Juntamente com o grau de urbanização, costumam crescer, simultaneamente a tendência à obesidade e a fome/subnutrição. Dois grandes desafios das metrópoles contemporâneas. Embora tão diferentes e opostos entre si, guardam uma correspondência de verdadeiras irmãs siamesas que, de forma paradoxal e contraditória, caminham de mãos dadas. Duas faces da mesma moeda, dois lados da economia globalizada centrada sobre o capital financeiro e o mercado total.
Cabe aqui uma pergunta: até que ponto os gastos com esforços, métodos, clínicas, medicamentos e cirurgias de estética e/ou de emagrecimento equivalem ou superam os gastos para superar a fome e a subnutrição de cerca de um bilhão de pessoas em todo planeta? Pergunta que mereceria uma apurada pesquisa de campo, cujos resultados certamente nos surpreenderíam negativamente. Isso para sequer falar da preocupação com os casos crescentes de anorexia, alguns ligados ao império da moda, outro paradoxo entre a fuga do excesso de alimento, por uma parte, e a busca do número mínimo de calorias essencial à sobrevivência, por outra.
Cifrões e números, gráficos e estatísticas, preços e códigos de barras desfilam diariamente pela telinha do telefone celular ou pela tela da TV. Representam em geral os indicadores econômicos, marcados pelo sobre-e-desce bolsa de valores; pela taxa de juros e pela cotação do dólar; pelo percentual de alta ou queda do PIB e pelo lucro de empresas, comércio e bancos; pelo déficit ou superávit público… Ao mesmo tempo, porém, tela e telinha costumam silenciar sobre os indicadores sociais, ligados à infra-estrutura de água tratada e esgoto; ao déficit habitacional; ao número de carteiras na sala de aula e de leitos hospitalares em relação ao número de habitantes; à quantidade e qualidade do transporte público; à taxa de emprego e subemprego, nível de salários e poder de compra das famílias; ao trabalho informal, infantil e semi-escravo; aos gastos com segurança e lazer…

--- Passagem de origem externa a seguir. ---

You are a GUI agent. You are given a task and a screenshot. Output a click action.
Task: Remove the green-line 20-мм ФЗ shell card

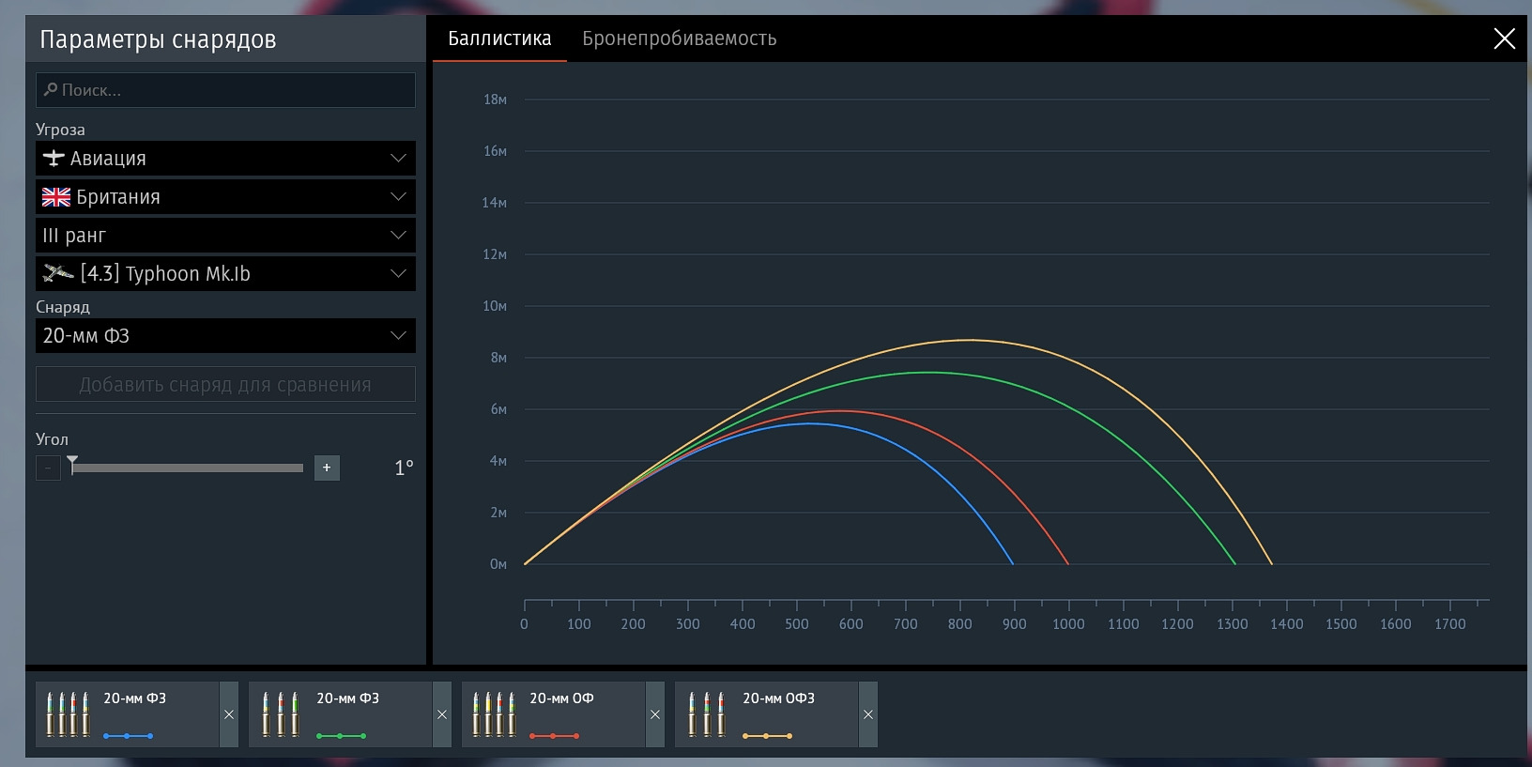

Para boa parte da população, talvez represente outra surpresa o fato de constatar que por trás de cada cifrão e de cada número, de cada gráfico e de cada estatística, existem rostos, corações, mentes e almas de pessoas concretas. Gente com feridas e cicatrizes no próprio tecido da existência humana. Gente que, em lugar de “moradia e endereço fixo”, esconde-se nos porões sórdidos da cidade, nas periferias longínquas ou em favelas no alto dos morros e na beira dos riachos. Gente que, por falta de oportunidade, cai vítima ou protagonista nos becos sem saída da droga e do álcool, da violência e da prostituição precoce, do submundo do crime organizado. Gente que tomba e levanta, sofre e luta, sonha e espera pelas migalhas que sobram da mesa de quem se encontra um grau acima na escala social. Gente que se viu banida da terra em que nasceu e, desenraízada e sem rumo, busca a todo custo um solo que posa ser chamado de pátria.
Verdadeira “massa necrosada” de um organismo enfermo. Entre o pico e a base da pirâmide social, luxo e lixo coexistem lado a lado. Próximos e distantes a um só tempo, ambos tendem a aprofundar o abismo que os separa nos momentos de crise, seja esta de caráter político ou econômico – gerando acúmulo de renda e riqueza, de um lado e, de outro, exclusão social. Aliás, a política, a econômia e a precariedae do nível de vida representam três dimensões de uma mesma sociedade marcada por injustiça, desigualdades social, corrupção, e uma série de outros vírus.
Nesse sentido, o recente e excelente livro de Donna Tartt – The Goldfinch (o pintassilgo), ganhador do prêmio Pulitzer de ficção em abril de 2014, representa uma espécie de “olhar materno” a partir do subsolo da sociedade produtiva, informatizada, consumística, apelativa e compulsiva… em busca de algo que dê sentido à existência. A trajetória de Theodore Decker, principal protagonista da obra, traduz a travessia desesperada das pessoas “anormais” na luta por um lugar ao sol.